The barracuda is a name for a kind of fish with an elongated torpedo-shaped body. There are about 20 different species. The largest, the Great Barracuda, can grow up to 2m in length and weigh up to 50 kg. Barracudas are found in the warm waters of the oceans and in the temperate waters of the Mediterranean and the Red Sea. Barracudas, especially when they’re young, live primarily around coral reefs and close to the coastline. When they reach adulthood, they often swim out into the open sea. Their large mouths and long, sharp teeth make Barracudas a fearsome predator. Their hunting techniques vary with age. Young barracudas hunt in packs. They begin by surrounding their prey, preferably shellfish, squid and other smaller fish that move in shoals. Next they attacks and kill their prey with a single bite.
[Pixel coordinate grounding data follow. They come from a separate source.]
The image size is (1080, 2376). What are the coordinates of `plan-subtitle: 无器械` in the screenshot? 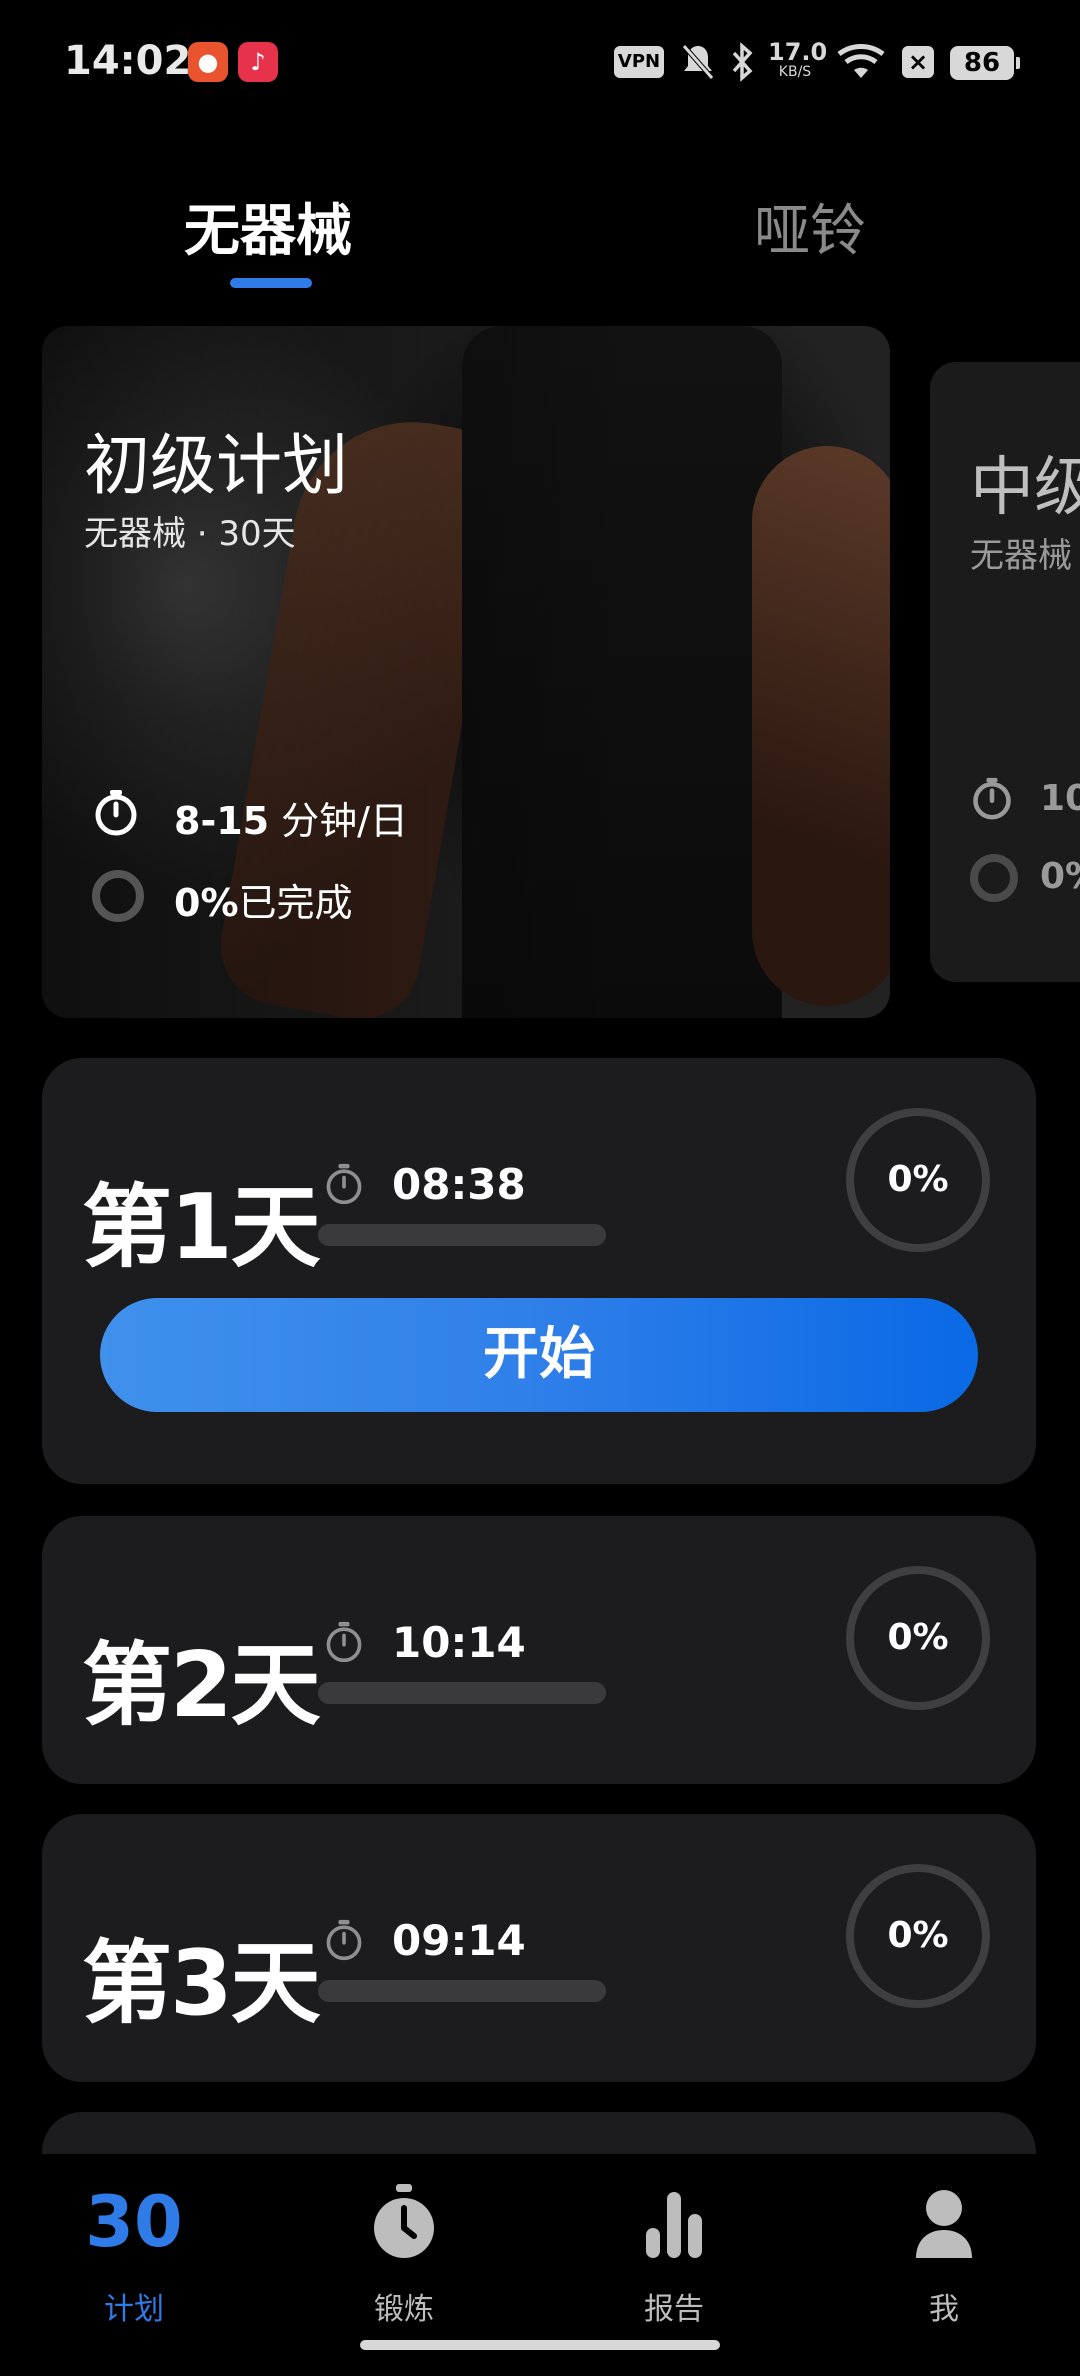 It's located at (1021, 556).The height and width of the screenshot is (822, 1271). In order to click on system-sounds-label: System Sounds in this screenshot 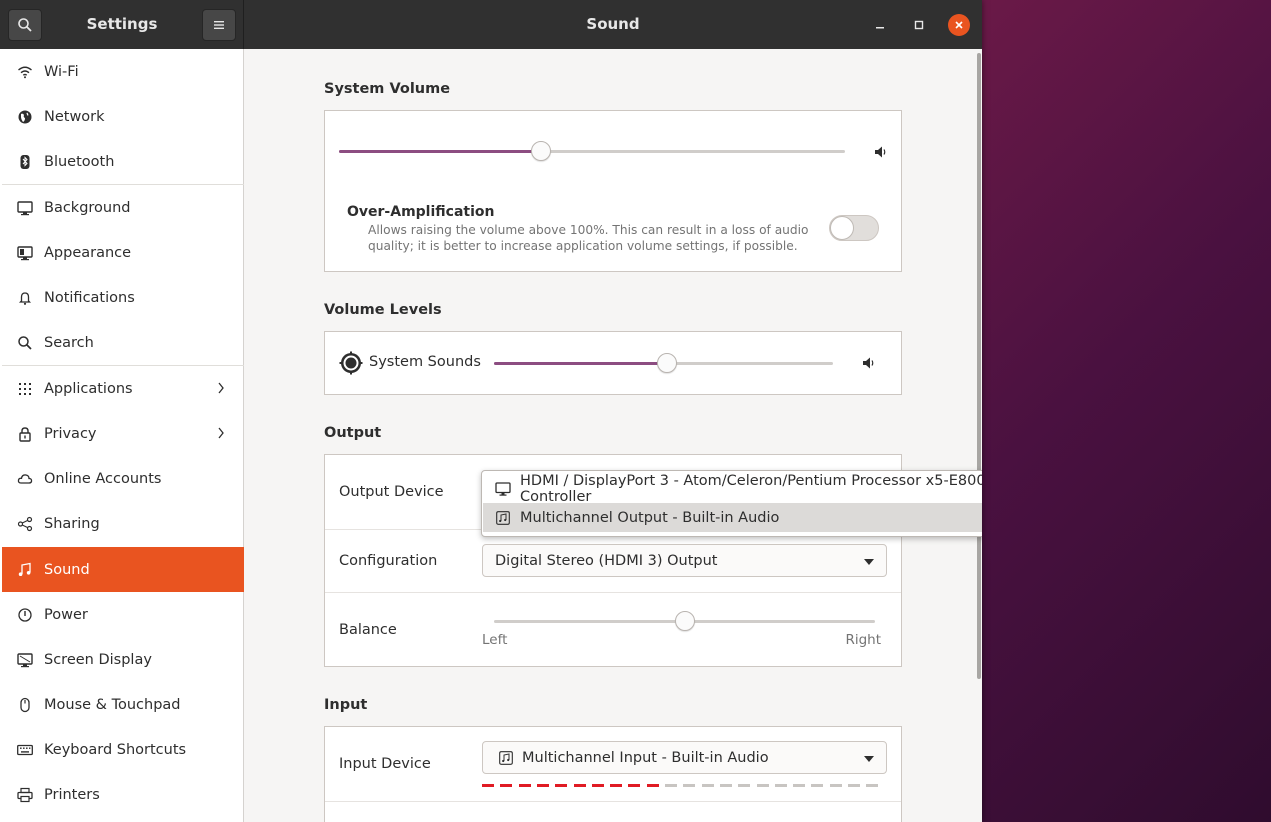, I will do `click(425, 362)`.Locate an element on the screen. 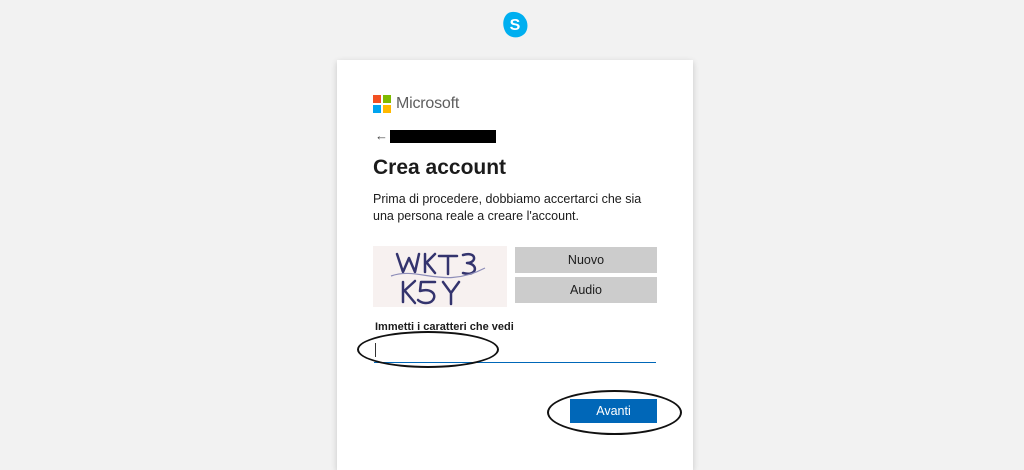  back-arrow-icon: ← is located at coordinates (382, 136).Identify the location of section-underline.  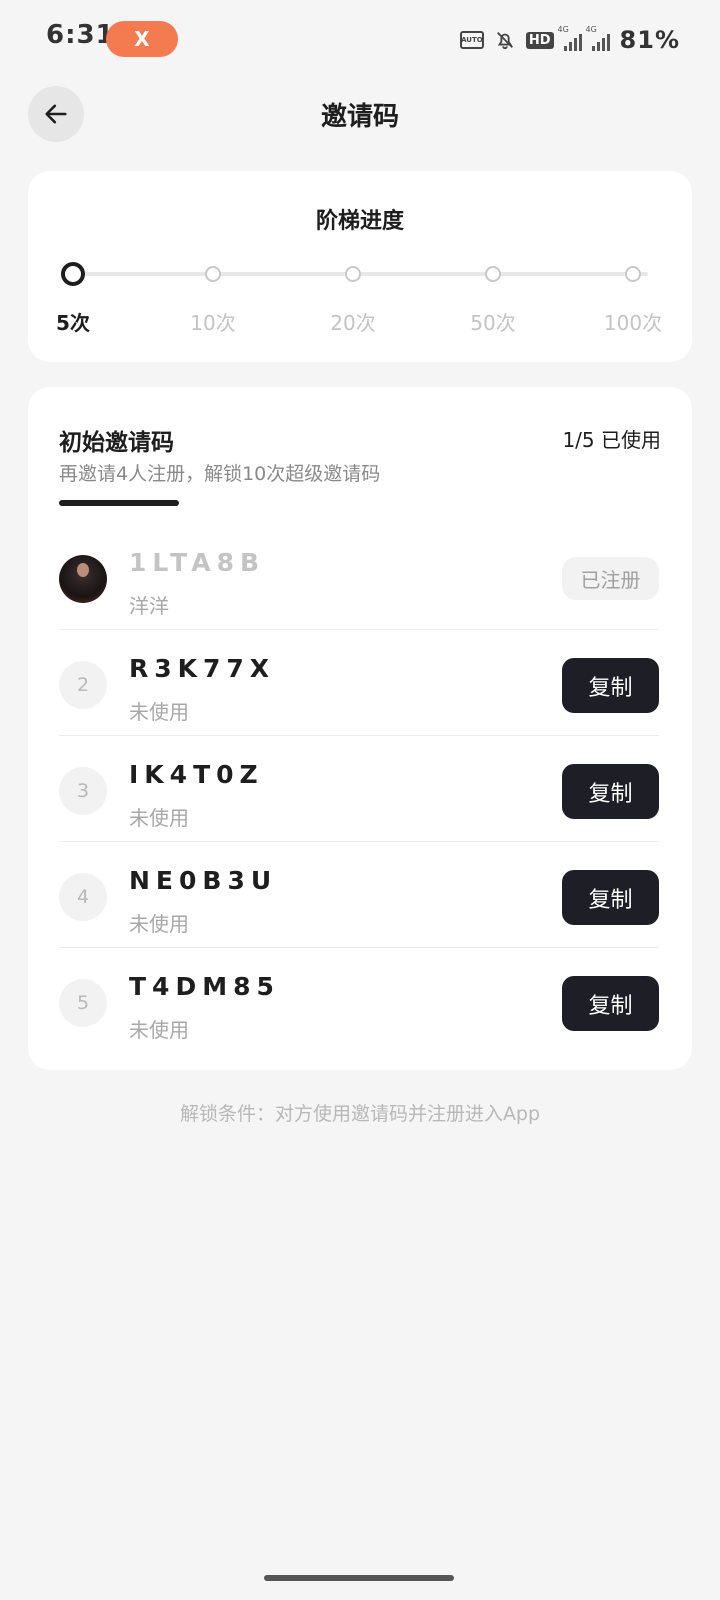
(119, 503).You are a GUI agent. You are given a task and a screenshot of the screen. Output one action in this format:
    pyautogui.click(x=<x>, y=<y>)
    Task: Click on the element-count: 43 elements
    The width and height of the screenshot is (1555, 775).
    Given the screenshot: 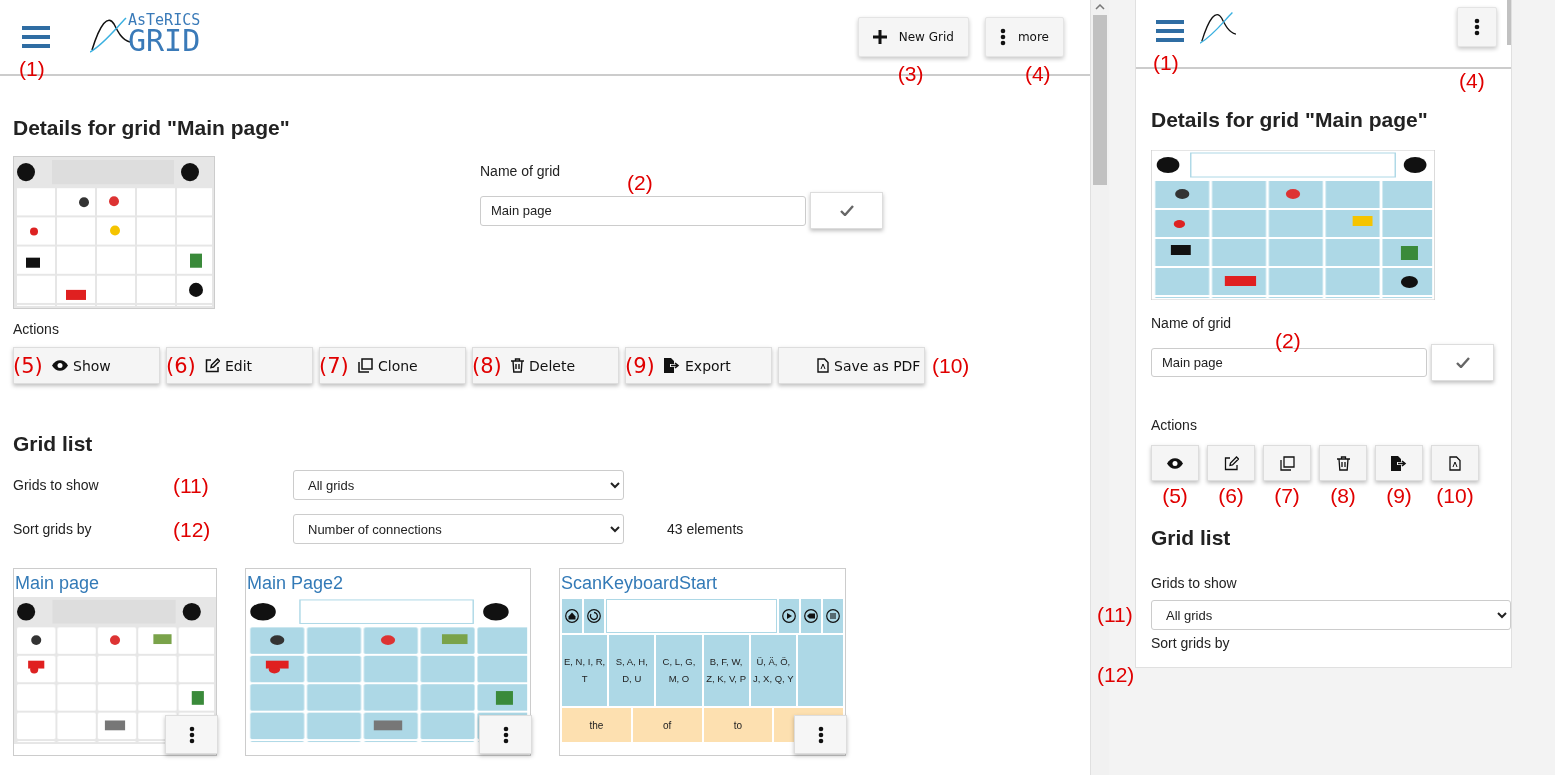 What is the action you would take?
    pyautogui.click(x=706, y=529)
    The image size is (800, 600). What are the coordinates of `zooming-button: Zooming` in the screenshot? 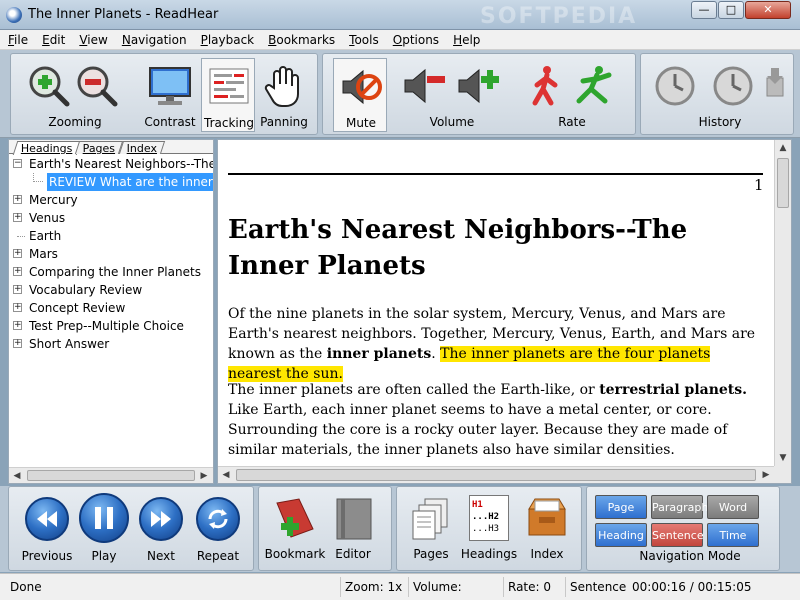 It's located at (75, 95).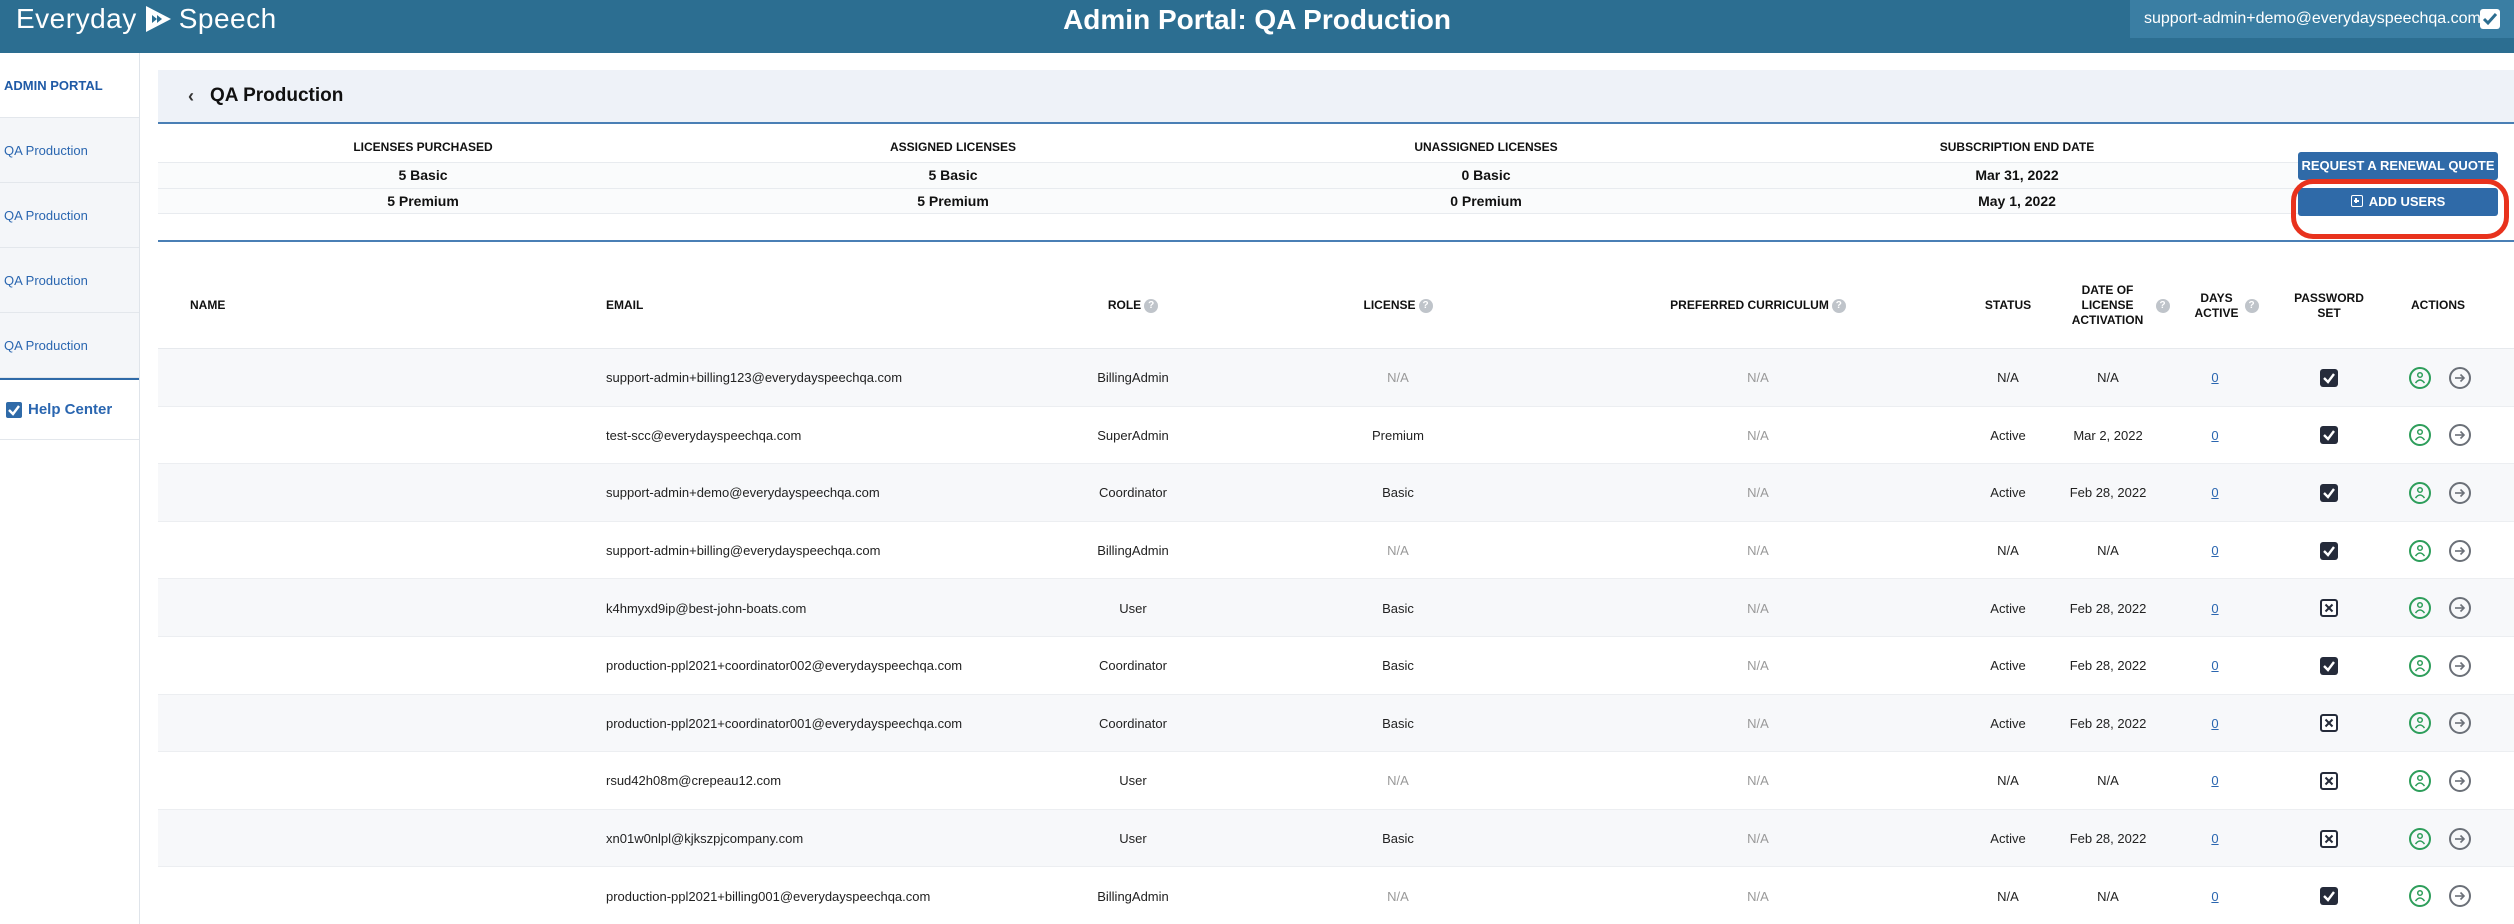  I want to click on column-days-active: DAYS ACTIVE?, so click(2225, 306).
When they reach adulthood, between 2 and 4 years old, larger barracudas leave the group and live in isolation, although their hunting strategy remains the same: lightning fast attacks unleashed at a speed of nearly 60 kilometers per hour and powerful bites. To detect prey, barracuda rely almost entirely on sight and they have a tendency to swim to the surface, where there is more light. Females lay up to 300,000 eggs, which are dispersed by just leaving them to float freely.
The larvae develop from the eggs and instinctively head toward the shallow waters that are rich in nutrients, such as the mouths of rivers. Young specimens are easy prey for larger fish, and must live in packs to defend themselves. By contrast, adults have few predators, such as sharks, and can easily reach 14 years of age. The barracuda is a very aggressive creature, but rarely attacks humans. Usually this occurs when barracudas mistake the reflection of swimmers watches and bracelets as fish scales.